- Exercise instructions
Rewrite the rows below, swapping every "Where should I click to" for "What should I click to" and leaving everything else unchanged.

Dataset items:

* * * * * * *

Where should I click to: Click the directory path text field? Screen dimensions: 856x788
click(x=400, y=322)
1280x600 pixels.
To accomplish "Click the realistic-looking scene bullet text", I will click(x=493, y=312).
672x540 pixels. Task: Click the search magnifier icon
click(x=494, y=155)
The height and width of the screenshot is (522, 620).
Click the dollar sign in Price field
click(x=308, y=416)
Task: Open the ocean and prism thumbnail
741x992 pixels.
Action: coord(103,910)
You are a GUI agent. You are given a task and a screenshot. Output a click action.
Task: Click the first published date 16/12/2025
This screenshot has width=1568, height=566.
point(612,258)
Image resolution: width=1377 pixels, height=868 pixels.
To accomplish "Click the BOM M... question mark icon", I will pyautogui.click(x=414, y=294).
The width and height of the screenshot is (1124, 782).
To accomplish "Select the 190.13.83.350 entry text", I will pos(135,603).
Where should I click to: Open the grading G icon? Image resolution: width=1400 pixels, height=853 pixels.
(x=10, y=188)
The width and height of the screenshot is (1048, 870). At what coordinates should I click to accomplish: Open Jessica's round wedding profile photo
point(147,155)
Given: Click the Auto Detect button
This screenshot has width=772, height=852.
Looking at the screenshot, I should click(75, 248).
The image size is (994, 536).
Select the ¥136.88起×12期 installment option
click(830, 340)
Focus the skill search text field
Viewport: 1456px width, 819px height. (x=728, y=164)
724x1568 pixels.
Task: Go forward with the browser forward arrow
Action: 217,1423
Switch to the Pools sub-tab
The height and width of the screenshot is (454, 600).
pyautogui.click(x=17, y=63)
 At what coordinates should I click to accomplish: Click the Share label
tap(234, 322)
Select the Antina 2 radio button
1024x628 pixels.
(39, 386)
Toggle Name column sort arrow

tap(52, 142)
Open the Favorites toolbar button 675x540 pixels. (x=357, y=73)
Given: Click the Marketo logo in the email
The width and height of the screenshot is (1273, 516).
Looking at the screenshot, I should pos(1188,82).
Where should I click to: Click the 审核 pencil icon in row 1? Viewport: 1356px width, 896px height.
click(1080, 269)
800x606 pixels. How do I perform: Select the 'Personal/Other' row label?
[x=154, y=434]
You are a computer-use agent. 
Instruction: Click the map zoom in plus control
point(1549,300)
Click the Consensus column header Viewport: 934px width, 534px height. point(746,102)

* * * * * * *

- Solution for this problem
What should I click to: Click the directory path text field? Screen dimensions: 856x788
click(x=400, y=322)
1280x600 pixels.
To accomplish "Click the realistic-looking scene bullet text", I will click(x=493, y=312).
672x540 pixels. Task: Click the search magnifier icon
click(x=494, y=155)
The height and width of the screenshot is (522, 620).
Click the dollar sign in Price field
click(x=308, y=416)
Task: Open the ocean and prism thumbnail
741x992 pixels.
Action: coord(103,910)
You are a GUI agent. You are given a task and a screenshot. Output a click action.
Task: Click the first published date 16/12/2025
This screenshot has width=1568, height=566.
point(612,258)
Image resolution: width=1377 pixels, height=868 pixels.
To accomplish "Click the BOM M... question mark icon", I will pyautogui.click(x=414, y=294).
The width and height of the screenshot is (1124, 782).
To accomplish "Select the 190.13.83.350 entry text", I will pos(135,603).
What should I click to: Open the grading G icon? Image resolution: width=1400 pixels, height=853 pixels.
(x=10, y=188)
The width and height of the screenshot is (1048, 870). At what coordinates should I click to accomplish: Open Jessica's round wedding profile photo
point(147,155)
Given: Click the Auto Detect button
This screenshot has width=772, height=852.
Looking at the screenshot, I should click(75, 248).
The image size is (994, 536).
Select the ¥136.88起×12期 installment option
click(830, 340)
Focus the skill search text field
Viewport: 1456px width, 819px height. (x=728, y=164)
724x1568 pixels.
Task: Go forward with the browser forward arrow
Action: 217,1423
Switch to the Pools sub-tab
The height and width of the screenshot is (454, 600).
pyautogui.click(x=17, y=63)
 At what coordinates should I click to accomplish: Click the Share label
tap(234, 322)
Select the Antina 2 radio button
1024x628 pixels.
(39, 386)
Toggle Name column sort arrow

tap(52, 142)
Open the Favorites toolbar button 675x540 pixels. (x=357, y=73)
Given: Click the Marketo logo in the email
The width and height of the screenshot is (1273, 516).
Looking at the screenshot, I should pos(1188,82).
What should I click to: Click the 审核 pencil icon in row 1? Viewport: 1356px width, 896px height.
click(1080, 269)
800x606 pixels. How do I perform: Select the 'Personal/Other' row label?
[x=154, y=434]
You are a computer-use agent. 
Instruction: Click the map zoom in plus control
point(1549,300)
Click the Consensus column header Viewport: 934px width, 534px height. point(746,102)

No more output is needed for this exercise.